(EXTRACTED INFORMATION):
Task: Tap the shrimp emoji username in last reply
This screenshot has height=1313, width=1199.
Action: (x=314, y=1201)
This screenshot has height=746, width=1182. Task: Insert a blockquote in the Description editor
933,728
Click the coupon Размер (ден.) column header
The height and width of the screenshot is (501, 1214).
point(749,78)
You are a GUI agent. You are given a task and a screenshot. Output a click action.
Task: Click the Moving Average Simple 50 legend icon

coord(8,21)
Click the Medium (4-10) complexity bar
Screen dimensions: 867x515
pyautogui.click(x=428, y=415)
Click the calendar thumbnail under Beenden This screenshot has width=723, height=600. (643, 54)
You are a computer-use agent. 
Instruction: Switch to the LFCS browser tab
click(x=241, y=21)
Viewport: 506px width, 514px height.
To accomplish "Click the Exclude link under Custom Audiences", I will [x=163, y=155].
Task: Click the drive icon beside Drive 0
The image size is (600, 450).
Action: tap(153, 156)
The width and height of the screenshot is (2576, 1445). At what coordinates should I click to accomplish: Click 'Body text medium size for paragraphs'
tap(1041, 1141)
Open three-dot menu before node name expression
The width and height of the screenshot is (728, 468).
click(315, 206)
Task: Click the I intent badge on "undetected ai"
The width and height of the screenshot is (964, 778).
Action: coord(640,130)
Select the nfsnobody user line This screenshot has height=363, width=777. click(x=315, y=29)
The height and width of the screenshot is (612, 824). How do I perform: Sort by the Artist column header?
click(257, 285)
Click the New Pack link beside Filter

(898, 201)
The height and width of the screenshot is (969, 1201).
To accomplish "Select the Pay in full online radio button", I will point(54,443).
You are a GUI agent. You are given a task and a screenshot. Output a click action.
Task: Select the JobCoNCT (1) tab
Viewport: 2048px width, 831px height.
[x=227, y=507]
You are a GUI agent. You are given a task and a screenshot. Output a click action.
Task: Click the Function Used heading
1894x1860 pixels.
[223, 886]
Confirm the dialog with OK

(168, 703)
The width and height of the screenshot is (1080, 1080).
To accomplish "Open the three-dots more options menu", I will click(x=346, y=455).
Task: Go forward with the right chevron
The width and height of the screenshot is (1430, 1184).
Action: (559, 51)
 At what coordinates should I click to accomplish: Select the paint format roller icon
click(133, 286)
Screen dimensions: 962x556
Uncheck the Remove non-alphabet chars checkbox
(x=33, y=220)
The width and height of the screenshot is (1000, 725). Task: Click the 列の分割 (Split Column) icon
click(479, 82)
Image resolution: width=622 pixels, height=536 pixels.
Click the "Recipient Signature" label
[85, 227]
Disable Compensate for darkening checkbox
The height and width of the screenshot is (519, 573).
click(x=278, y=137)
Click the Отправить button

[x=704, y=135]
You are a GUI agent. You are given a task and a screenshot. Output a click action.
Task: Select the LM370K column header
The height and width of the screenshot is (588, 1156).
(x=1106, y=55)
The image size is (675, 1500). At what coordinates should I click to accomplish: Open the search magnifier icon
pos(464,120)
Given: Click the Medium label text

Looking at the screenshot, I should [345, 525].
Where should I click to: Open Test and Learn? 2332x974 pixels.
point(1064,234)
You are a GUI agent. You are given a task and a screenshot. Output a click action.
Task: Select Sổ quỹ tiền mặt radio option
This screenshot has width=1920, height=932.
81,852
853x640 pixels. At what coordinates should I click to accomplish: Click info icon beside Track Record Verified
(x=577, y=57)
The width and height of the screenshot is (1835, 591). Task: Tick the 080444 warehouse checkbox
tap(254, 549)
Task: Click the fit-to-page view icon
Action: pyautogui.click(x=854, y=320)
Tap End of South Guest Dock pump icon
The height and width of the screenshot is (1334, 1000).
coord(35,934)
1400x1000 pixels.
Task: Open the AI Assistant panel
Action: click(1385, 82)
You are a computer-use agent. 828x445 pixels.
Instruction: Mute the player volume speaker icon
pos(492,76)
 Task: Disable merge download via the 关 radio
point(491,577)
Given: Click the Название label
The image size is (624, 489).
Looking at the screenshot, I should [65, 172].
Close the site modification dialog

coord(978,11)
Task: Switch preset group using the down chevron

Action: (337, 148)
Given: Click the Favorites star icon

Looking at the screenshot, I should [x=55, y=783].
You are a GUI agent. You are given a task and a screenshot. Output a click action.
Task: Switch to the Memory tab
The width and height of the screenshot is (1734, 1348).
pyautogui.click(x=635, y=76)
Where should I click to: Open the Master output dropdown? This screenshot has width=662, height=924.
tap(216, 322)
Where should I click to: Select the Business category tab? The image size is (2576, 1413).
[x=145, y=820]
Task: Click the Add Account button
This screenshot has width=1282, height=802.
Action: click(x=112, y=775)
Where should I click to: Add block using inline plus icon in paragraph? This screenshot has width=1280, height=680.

(EXERCISE GOAL): An exact copy of all the records above is needed.

(OUTPUT OF THE EXERCISE):
Task: Tap the shrimp emoji username in last reply
This screenshot has height=1313, width=1199.
Action: (x=314, y=1201)
This screenshot has height=746, width=1182. Task: Insert a blockquote in the Description editor
933,728
Click the coupon Размер (ден.) column header
The height and width of the screenshot is (501, 1214).
point(749,78)
You are a GUI agent. You are given a task and a screenshot. Output a click action.
Task: Click the Moving Average Simple 50 legend icon

coord(8,21)
Click the Medium (4-10) complexity bar
Screen dimensions: 867x515
pyautogui.click(x=428, y=415)
Click the calendar thumbnail under Beenden This screenshot has width=723, height=600. (643, 54)
You are a computer-use agent. 
Instruction: Switch to the LFCS browser tab
click(x=241, y=21)
Viewport: 506px width, 514px height.
To accomplish "Click the Exclude link under Custom Audiences", I will [x=163, y=155].
Task: Click the drive icon beside Drive 0
The image size is (600, 450).
Action: tap(153, 156)
The width and height of the screenshot is (2576, 1445). At what coordinates should I click to accomplish: Click 'Body text medium size for paragraphs'
tap(1041, 1141)
Open three-dot menu before node name expression
The width and height of the screenshot is (728, 468).
click(315, 206)
Task: Click the I intent badge on "undetected ai"
The width and height of the screenshot is (964, 778).
Action: coord(640,130)
Select the nfsnobody user line This screenshot has height=363, width=777. click(x=315, y=29)
The height and width of the screenshot is (612, 824). How do I perform: Sort by the Artist column header?
click(257, 285)
Click the New Pack link beside Filter

(898, 201)
The height and width of the screenshot is (969, 1201).
To accomplish "Select the Pay in full online radio button", I will point(54,443).
You are a GUI agent. You are given a task and a screenshot. Output a click action.
Task: Select the JobCoNCT (1) tab
Viewport: 2048px width, 831px height.
[x=227, y=507]
You are a GUI agent. You are given a task and a screenshot. Output a click action.
Task: Click the Function Used heading
1894x1860 pixels.
[223, 886]
Confirm the dialog with OK

(168, 703)
The width and height of the screenshot is (1080, 1080).
To accomplish "Open the three-dots more options menu", I will click(x=346, y=455).
Task: Go forward with the right chevron
The width and height of the screenshot is (1430, 1184).
Action: (559, 51)
 At what coordinates should I click to accomplish: Select the paint format roller icon
click(133, 286)
Screen dimensions: 962x556
Uncheck the Remove non-alphabet chars checkbox
(x=33, y=220)
The width and height of the screenshot is (1000, 725). Task: Click the 列の分割 (Split Column) icon
click(479, 82)
Image resolution: width=622 pixels, height=536 pixels.
Click the "Recipient Signature" label
[85, 227]
Disable Compensate for darkening checkbox
The height and width of the screenshot is (519, 573).
click(x=278, y=137)
Click the Отправить button

[x=704, y=135]
You are a GUI agent. You are given a task and a screenshot. Output a click action.
Task: Select the LM370K column header
The height and width of the screenshot is (588, 1156).
(x=1106, y=55)
The image size is (675, 1500). At what coordinates should I click to accomplish: Open the search magnifier icon
pos(464,120)
Given: Click the Medium label text

Looking at the screenshot, I should [345, 525].
Where should I click to: Open Test and Learn? 2332x974 pixels.
point(1064,234)
You are a GUI agent. You are given a task and a screenshot. Output a click action.
Task: Select Sổ quỹ tiền mặt radio option
This screenshot has width=1920, height=932.
81,852
853x640 pixels. At what coordinates should I click to accomplish: Click info icon beside Track Record Verified
(x=577, y=57)
The width and height of the screenshot is (1835, 591). Task: Tick the 080444 warehouse checkbox
tap(254, 549)
Task: Click the fit-to-page view icon
Action: pyautogui.click(x=854, y=320)
Tap End of South Guest Dock pump icon
The height and width of the screenshot is (1334, 1000).
coord(35,934)
1400x1000 pixels.
Task: Open the AI Assistant panel
Action: click(1385, 82)
You are a computer-use agent. 828x445 pixels.
Instruction: Mute the player volume speaker icon
pos(492,76)
 Task: Disable merge download via the 关 radio
point(491,577)
Given: Click the Название label
The image size is (624, 489).
Looking at the screenshot, I should [65, 172].
Close the site modification dialog

coord(978,11)
Task: Switch preset group using the down chevron

Action: (337, 148)
Given: Click the Favorites star icon

Looking at the screenshot, I should [x=55, y=783].
You are a GUI agent. You are given a task and a screenshot. Output a click action.
Task: Switch to the Memory tab
The width and height of the screenshot is (1734, 1348).
pyautogui.click(x=635, y=76)
Where should I click to: Open the Master output dropdown? This screenshot has width=662, height=924.
tap(216, 322)
Where should I click to: Select the Business category tab? The image size is (2576, 1413).
[x=145, y=820]
Task: Click the Add Account button
This screenshot has width=1282, height=802.
Action: click(x=112, y=775)
Where should I click to: Add block using inline plus icon in paragraph? This screenshot has width=1280, height=680.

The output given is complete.